Çemişgezek Kalesi Tunceli

Tunceli şehrinde bulunan Çemişgezek, yöre içerisinde bulunan diğer iskan yerlerinin en eskilerinden biridir. Tağar vadisinin çöküntülerle genişleyen bir yerinde kayalık arazide kurulan kasaba, bugünkü düşünüşle iyi bir yerde olmamakla birlikte sularının bolluğu ve yakın etrafı ile göz önünde bulundurulduğunda sahip olduğu randımanlı toprakları ve özellikle müdafaaya elverişli vaziyeti ile daha önceki insanlar için en uygun yerleşme yerlerinden biri olara dikkat çekmektedir. Çemişgezek etrafında yerleşim tarihi bir takım kaynaklara göre M.Ö. 6000'lere dayanmaktadır. Koşay tarafından 1968-1970 seneleri arasında yapılan Pulur kazıları neticeninde; Çemişgezek ve etrafındaki yerleşimin bu kadar eskiye dayandığı ortaya konulmuştur. Çmişgezek etrafında pek çok kavimin yaşadığını ve bu kavimlerle yakın kavimlerle ara ara savaştıkları ve Çemişgezek'in daimi olarak değişik kavimlere hane sahipliği yaptığı tarihi kaynaklarca ortaya konulmuştur. Subarlar, Hititler, Urartular, Medler, Romalılar, Kapadokya Krallığı, Partlar ve Mekedonya Krallığı dönem dönem yöreyi ellerinde tutmuşlardır. Çubuk bey döneminde Çemişgezek Kalesi ve Hanzit denilen Harput, Palu ve Genç Kaleleri, Philarestos'un elinden alınarak Şimşat'ın da bulunduğu yöre Türk iskanına açılmıştır. İnbi Bibi Çemişgezek Kalesi'nin Anadolu Selçuklular tarafından 1226 seneninde fethedilmesini naklederken "metin bir kale içinde bir şehir"den söz etmektedir.
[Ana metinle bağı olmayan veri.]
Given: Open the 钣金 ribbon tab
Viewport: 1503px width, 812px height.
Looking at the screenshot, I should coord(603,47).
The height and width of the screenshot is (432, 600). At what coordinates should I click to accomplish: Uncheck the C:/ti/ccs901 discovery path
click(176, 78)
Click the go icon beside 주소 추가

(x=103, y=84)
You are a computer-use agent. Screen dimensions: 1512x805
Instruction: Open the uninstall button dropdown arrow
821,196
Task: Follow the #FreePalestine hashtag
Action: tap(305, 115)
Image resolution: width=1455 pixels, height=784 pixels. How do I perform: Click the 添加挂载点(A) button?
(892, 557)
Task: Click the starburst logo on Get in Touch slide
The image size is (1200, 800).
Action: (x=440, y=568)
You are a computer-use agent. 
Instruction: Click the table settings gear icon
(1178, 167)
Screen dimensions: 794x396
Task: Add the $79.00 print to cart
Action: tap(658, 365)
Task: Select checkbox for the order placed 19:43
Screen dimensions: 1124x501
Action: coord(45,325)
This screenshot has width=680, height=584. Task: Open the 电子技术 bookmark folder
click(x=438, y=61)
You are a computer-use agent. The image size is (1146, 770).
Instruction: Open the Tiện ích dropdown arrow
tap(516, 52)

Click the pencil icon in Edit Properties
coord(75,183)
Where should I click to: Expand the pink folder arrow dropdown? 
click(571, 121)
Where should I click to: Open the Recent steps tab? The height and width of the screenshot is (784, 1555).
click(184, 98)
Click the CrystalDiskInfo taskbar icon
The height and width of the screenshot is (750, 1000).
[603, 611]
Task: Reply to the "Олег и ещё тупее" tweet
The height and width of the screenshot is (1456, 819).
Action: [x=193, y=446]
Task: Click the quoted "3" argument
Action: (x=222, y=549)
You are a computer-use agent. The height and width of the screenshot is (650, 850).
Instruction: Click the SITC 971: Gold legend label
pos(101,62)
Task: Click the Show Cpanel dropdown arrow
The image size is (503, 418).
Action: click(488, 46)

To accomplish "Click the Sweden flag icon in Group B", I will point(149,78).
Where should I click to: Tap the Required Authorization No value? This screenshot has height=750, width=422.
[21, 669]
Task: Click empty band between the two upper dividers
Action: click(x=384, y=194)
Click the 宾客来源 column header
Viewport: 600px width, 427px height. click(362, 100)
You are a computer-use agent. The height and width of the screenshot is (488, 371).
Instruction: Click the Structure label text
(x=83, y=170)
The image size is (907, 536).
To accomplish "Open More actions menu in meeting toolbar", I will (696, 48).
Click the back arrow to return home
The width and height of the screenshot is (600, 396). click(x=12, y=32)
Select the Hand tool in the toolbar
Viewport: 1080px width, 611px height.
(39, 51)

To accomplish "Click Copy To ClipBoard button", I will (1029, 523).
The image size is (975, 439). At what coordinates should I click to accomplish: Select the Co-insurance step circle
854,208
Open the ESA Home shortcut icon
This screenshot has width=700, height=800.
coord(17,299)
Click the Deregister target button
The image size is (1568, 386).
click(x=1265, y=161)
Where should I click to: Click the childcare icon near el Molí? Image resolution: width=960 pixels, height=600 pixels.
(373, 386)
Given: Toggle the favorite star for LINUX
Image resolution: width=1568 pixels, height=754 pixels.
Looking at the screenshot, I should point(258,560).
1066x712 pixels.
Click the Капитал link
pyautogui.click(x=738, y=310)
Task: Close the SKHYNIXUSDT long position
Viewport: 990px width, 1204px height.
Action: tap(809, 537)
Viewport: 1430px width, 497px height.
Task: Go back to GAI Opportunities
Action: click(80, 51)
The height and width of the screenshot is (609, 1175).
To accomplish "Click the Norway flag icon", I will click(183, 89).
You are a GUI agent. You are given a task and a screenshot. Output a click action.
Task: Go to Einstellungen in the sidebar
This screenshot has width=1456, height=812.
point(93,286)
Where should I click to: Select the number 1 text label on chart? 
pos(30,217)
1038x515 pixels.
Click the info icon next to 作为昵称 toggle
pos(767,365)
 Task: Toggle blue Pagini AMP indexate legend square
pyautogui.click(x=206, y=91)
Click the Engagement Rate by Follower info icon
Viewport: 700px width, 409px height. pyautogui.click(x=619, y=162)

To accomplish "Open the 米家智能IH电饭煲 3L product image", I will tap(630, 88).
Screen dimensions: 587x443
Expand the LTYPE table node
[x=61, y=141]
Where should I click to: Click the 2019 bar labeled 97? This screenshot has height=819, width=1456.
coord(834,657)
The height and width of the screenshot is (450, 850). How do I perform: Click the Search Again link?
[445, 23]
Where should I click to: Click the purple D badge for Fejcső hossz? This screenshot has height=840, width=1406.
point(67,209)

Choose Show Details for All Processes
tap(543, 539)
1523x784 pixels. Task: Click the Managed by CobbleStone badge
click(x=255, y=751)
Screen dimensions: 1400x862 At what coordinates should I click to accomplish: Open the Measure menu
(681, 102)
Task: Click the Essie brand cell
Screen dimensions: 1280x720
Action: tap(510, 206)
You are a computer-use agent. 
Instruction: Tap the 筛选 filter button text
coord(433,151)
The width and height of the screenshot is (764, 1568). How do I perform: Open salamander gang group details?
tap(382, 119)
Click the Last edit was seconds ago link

Çaldıran zaferi 1526 sonrası kaza nihayet Osmanlı hakimiyetini tanımıştır. Cumhuriyet öncesinde Çemişgezek konusunda tahrir defterleri incelendiğinde, Çemişgezek etrafındaki yerleşimlerden çok nüfus barındırması, cami-i kebir, medrese, kasaphane, meyhane, boyahane gibi "sınai, ticari ve sosyal" tesislerin bulunması bakımından XVI. yy. ölçüleriyle şehir özelliği taşımaktadır. Ancak, arazi özelliklerinin ekonomik faaliyetleri sınırlandırması hasebiyle nüfus belirli bir büyüklükte hudutlu kalmışlardır.